If I were being more positive, though, I could suggest that these schemes are taking place now because the council's managers operate in the same way that most people do when faced with a deadline; they leave things until the last possible minute to start and then finish just in time.

Whatever the reason, there are several hundred metres of improved roads all around my neighbourhood and, as a cyclist I value it because it will make my riding in the summer a bit faster and a lot smoother and more comfortable. If they hadn't done it no value would have been created but the question is, would more value have been created if they spent the money on something else?

What's Brad Pitt got to do with managing public money?

I recently saw the film Moneyball and I enjoyed it. Brad certainly deserved the award nominations. I also like baseball (at least, I like it as much as a non-American might like it) but the film's not really about baseball. It's about how Billy Bean, the general manager of the Oakland A's, figures out how to make his team competitive even though he has a much smaller budget than the others. First, he does what anyone would do and asks the owner for more money. He's told he's got to live with the money he's got. He realises he can't carry on doing things the old way because he can't get players on high salaries. Instead, he looks for players who are cheap but good at getting on first base (ie they are undervalued). This is based on the idea that the more that players get on base the more runs will be scored and the more games won. There was no fairytale ending with the team winning the World Series but they came close and on the way they managed the longest winning streak in history.

So, what has all this got to do with managing public money. Well, public managers are in a similar position to Billy Bean. Their budgets aren't big enough. They've tried asking for more money but the government has been clear that it is not changing its spending limits. So now public managers have got to accept that they can't continue doing things as they've always done. If they were being asked to find efficiency savings or two or three percent then they might be able to meet the target by belt-tightening, etc but reductions of 10 to 20 percent require radical thinking.

In the film Brad Pitt is advised that he doesn't need to buy players, he needs to buy wins. Translated to public services, managers don't need to buy inputs, they need to buy results (outcomes is the usual jargon). When services are looked at from the point of view of the end user and results that are needed it becomes possible to think of alternative ways of achieving the results and some of those will be cheaper than others (ie undervalued).

There won't be any fairytale endings for public managers but I think it would be helpful for them to think in terms of buying results rather than just managing expenditure.

Interim Judgement

I've fallen out of the habit of writing for this blog and have been telling myself for weeks to write a new post. The furore about senior public sector managers being hired through service companies rather than as employees is something I really ought to write about. So I have ... By posting a comment on their blog entry. Here's what I wrote:

I am an accountant and I work as an interim manager through my own limited company. Without getting too technical about it, the potential for reducing my tax bill is not that great, not since the Inland Revenue introduced IR35. Prior to that people working through companies could pay themselves minimal salaries and take the rest of the money as dividends, upon which income tax is paid but not national insurance. Even with that device, you have to pay corporation tax on the profit before you can take the dividends.

There are other possible tax advantages one could implement. Eg the company could employ the interim’s spouse or offspring and thus take advantage of two or more people’s personal tax allowances, reducing the interim’s total tax paid at the higher rates. Dare I say it, this is something MPs have been doing with office allowances for years.

I think I should also mention the reason such companies are attractive to employers, especially for hiring interims: it reduces their liability as an employer. As far as the council or other body is concerned they have a service contract. That means they are not responsible for employment duties such as the working time directive, they don’t have to make national insurance contributions, they don’t have to pay for holidays, they don’t have to apply their equal pay scheme to the position, they can fire the person without having a long winded investigation and disciplinary hearing, and so on. They also don’t have to allow the person to join the pension scheme and thereby they can save themselves the pension contributions.

The downside is VAT is payable on the service contract. Local government and ministries don’t worry about that because they can reclaim it from the treasury. The picture is different in the NHS and I’d be surprised if the witch hunt uncovered the same sort of arrangements in the trusts and PCTs.

TASK LIST
1. In the passage on public money and interim managers, list each thing that a council or other body "don't have to" do when it hires someone on a service contract.
2. Arrange the part of the rows below that opens with the line containing "This screenshot has width=788, height=462." and closes with the line containing "point(1238,69)", both lines included, as a Markdown table with the columns Number and Content. Leave out the pictures and any blank lines.

PROVIDED INFORMATION

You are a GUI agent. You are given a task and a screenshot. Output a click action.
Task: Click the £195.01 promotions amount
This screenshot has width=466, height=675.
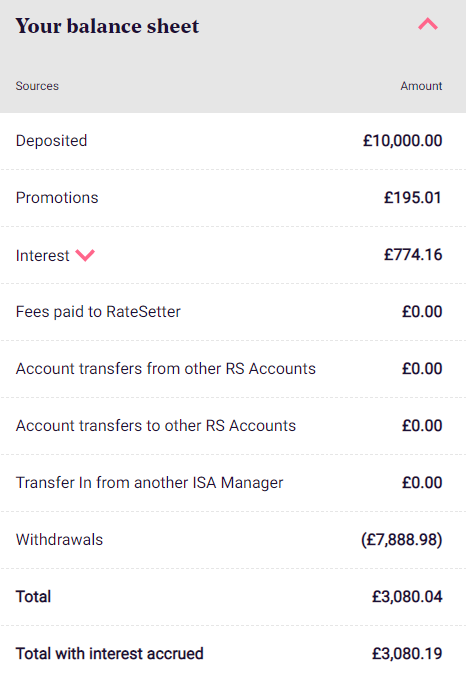413,198
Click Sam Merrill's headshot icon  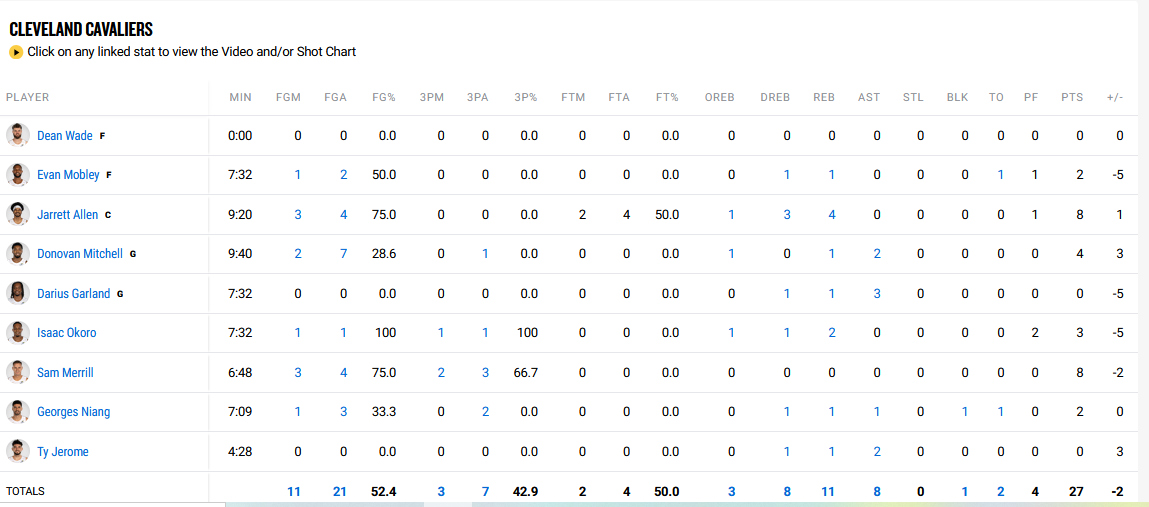point(18,372)
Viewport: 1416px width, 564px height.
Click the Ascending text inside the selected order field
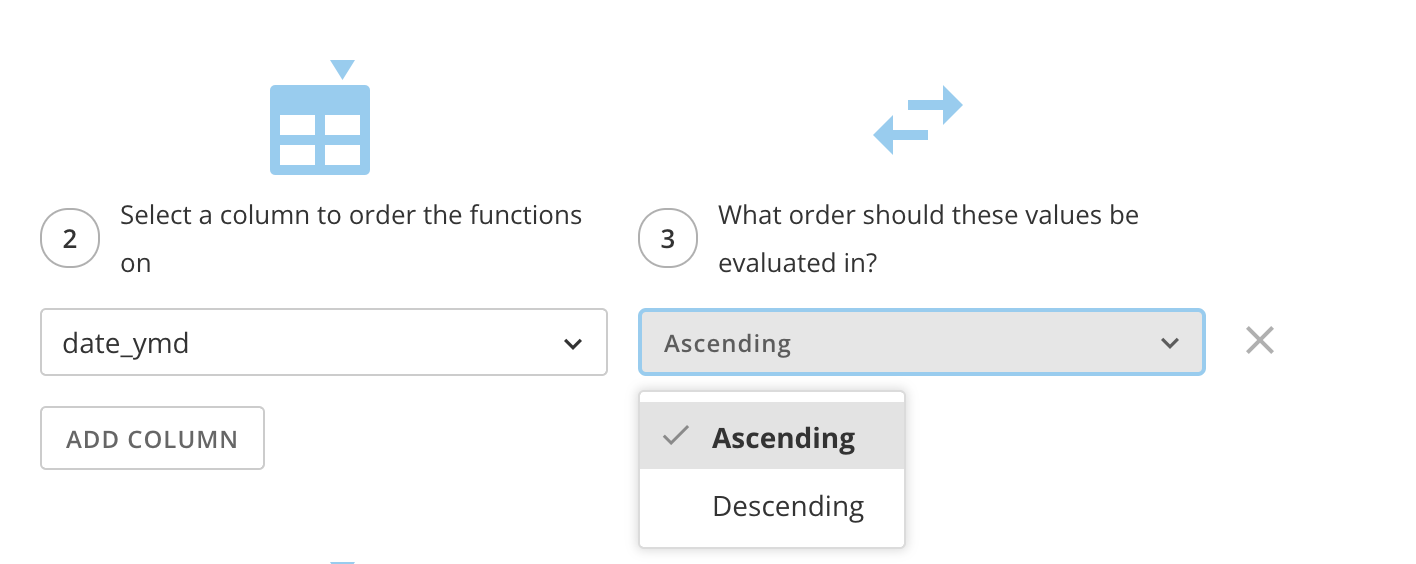[x=728, y=344]
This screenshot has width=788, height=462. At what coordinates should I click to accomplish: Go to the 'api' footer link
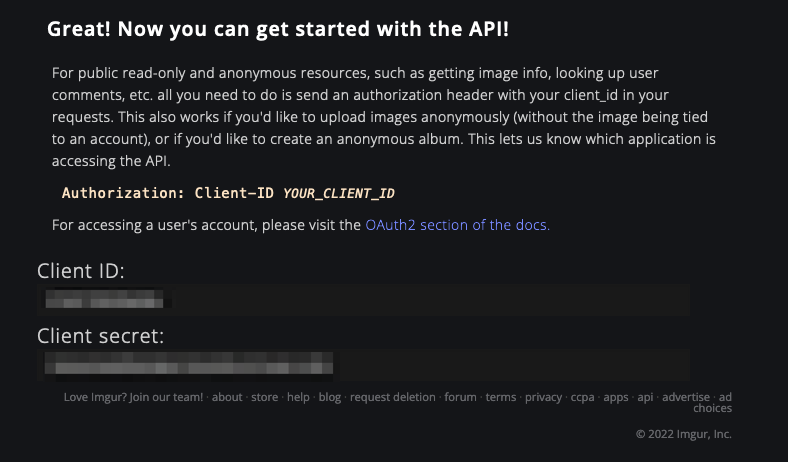645,397
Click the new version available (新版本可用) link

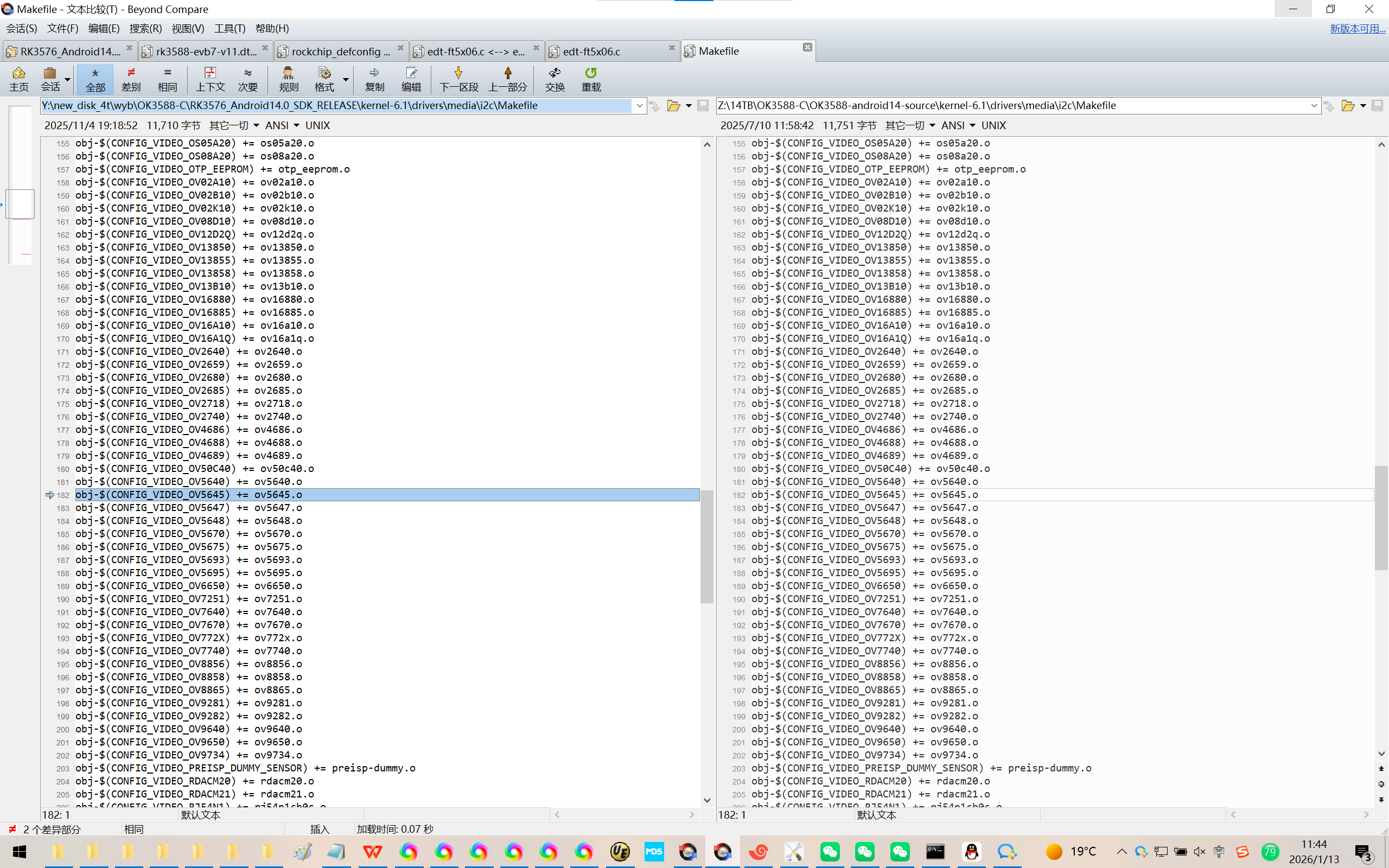point(1357,28)
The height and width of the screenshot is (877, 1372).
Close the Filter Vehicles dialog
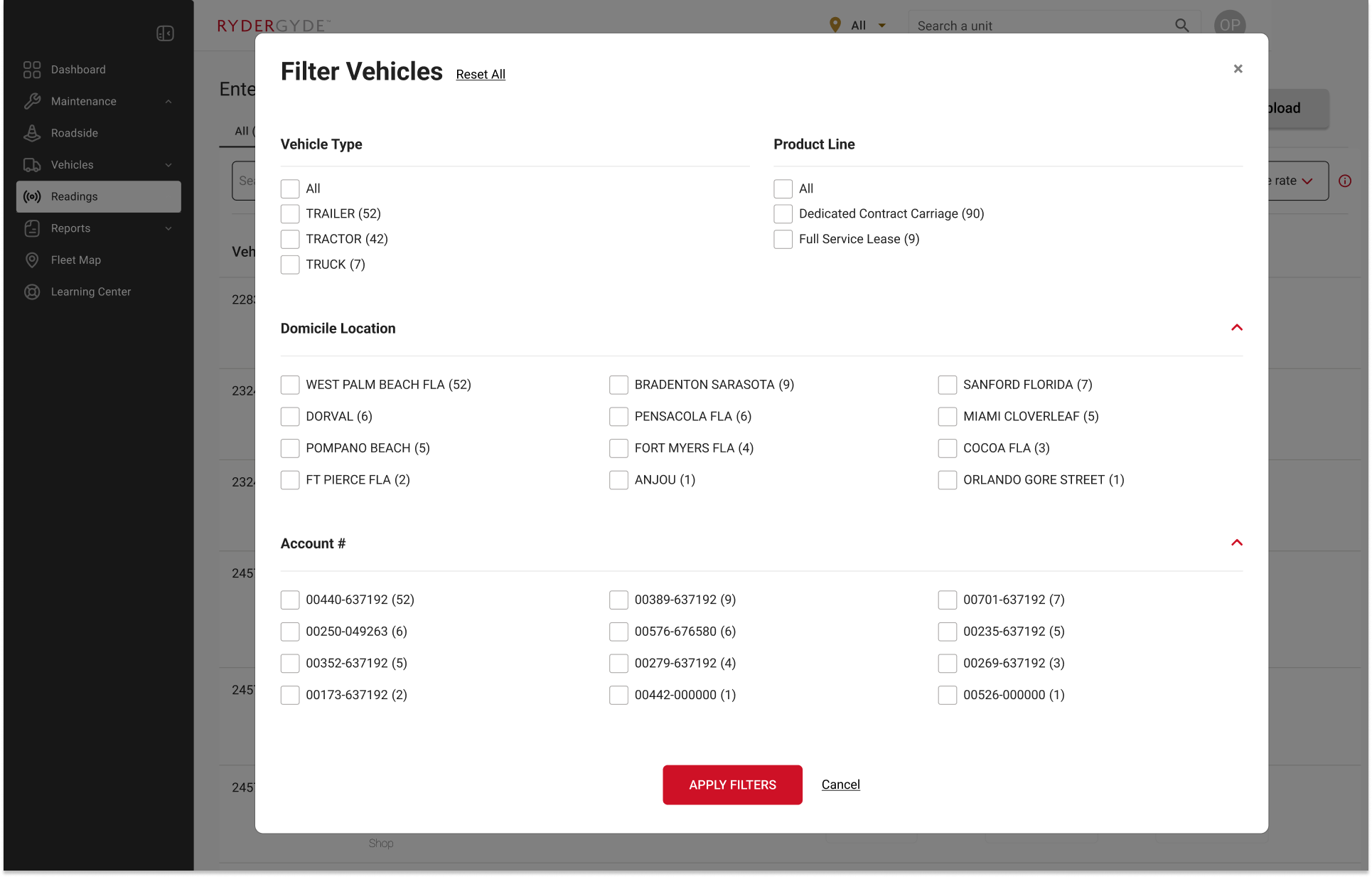point(1238,69)
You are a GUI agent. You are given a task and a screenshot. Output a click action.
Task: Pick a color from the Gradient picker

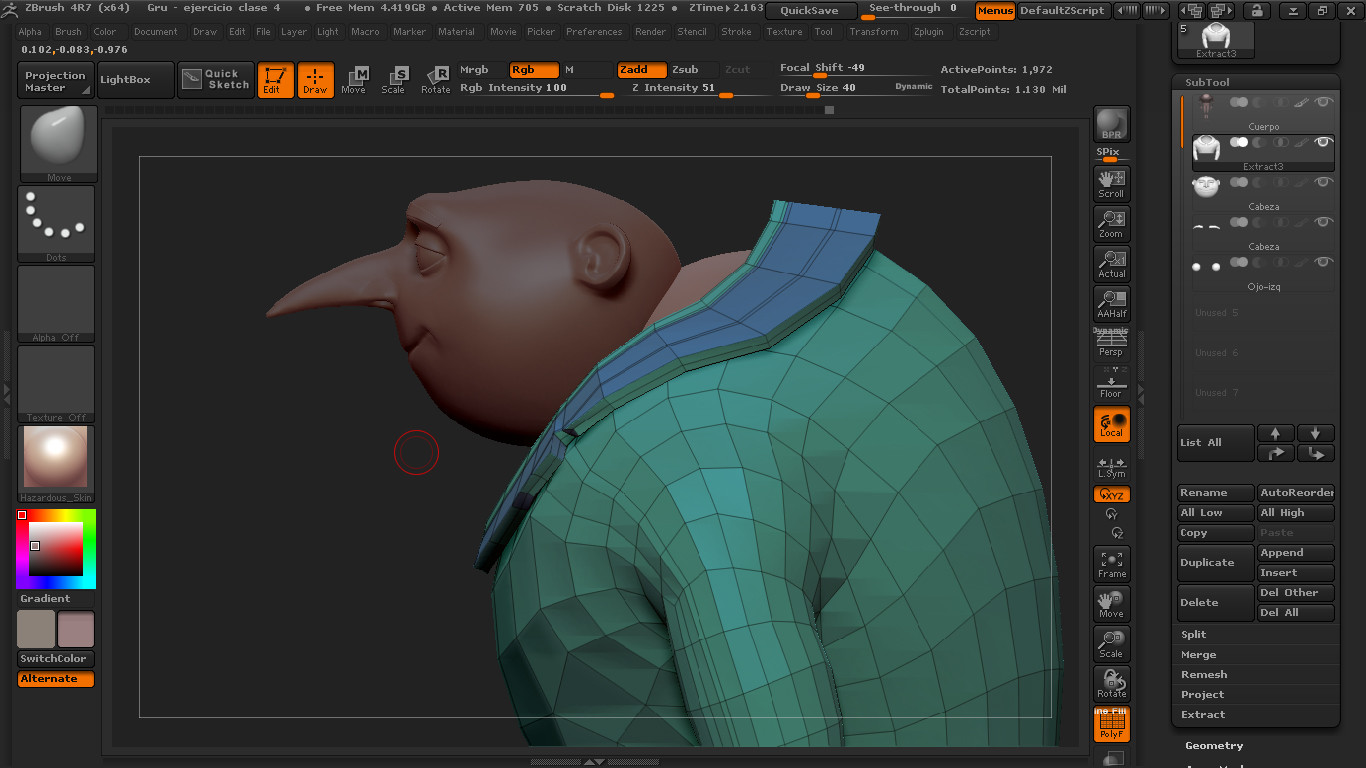pos(55,550)
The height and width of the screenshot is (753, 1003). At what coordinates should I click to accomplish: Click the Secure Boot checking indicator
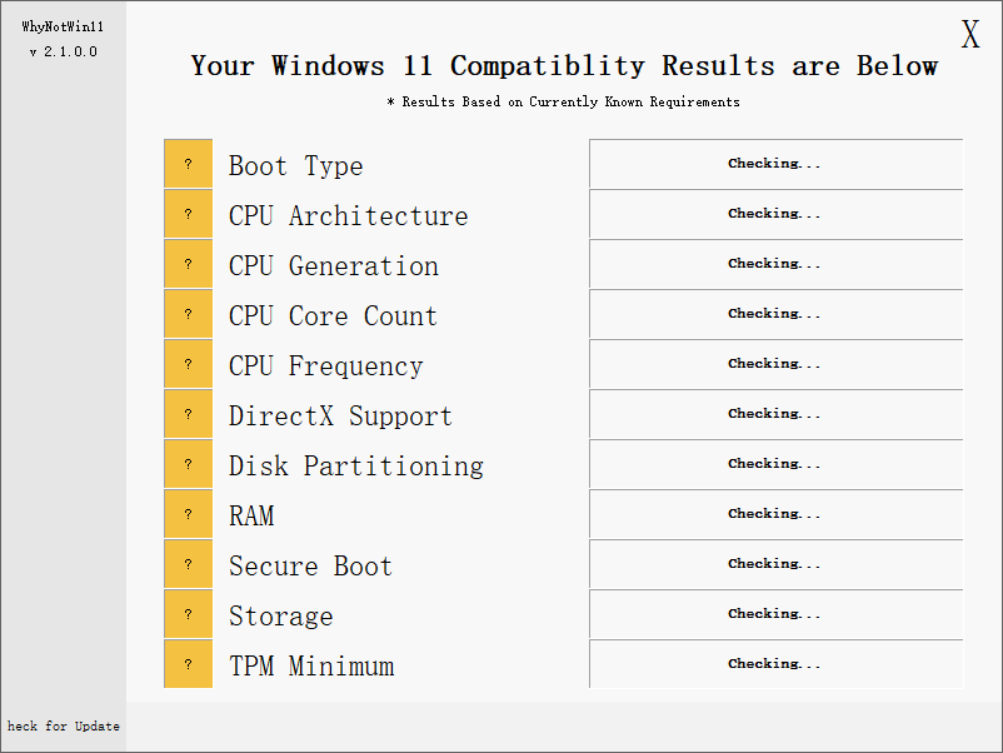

SOLUTIONS BELOW
1.
- Make national insurance contributions
- Pay for holidays
- Apply their equal pay scheme to the position
- Allow the person to join the pension scheme

2.
| Number | Content |
|---|---|
| 1 | This screenshot has width=788, height=462. At what coordinates should I click to accomplish: Go to the 'api' footer link |
| 2 | 645,397 |
| 3 | Click the new version available (新版本可用) link |
| 4 | point(1357,28) |
| 5 | The height and width of the screenshot is (877, 1372). |
| 6 | Close the Filter Vehicles dialog |
| 7 | point(1238,69) |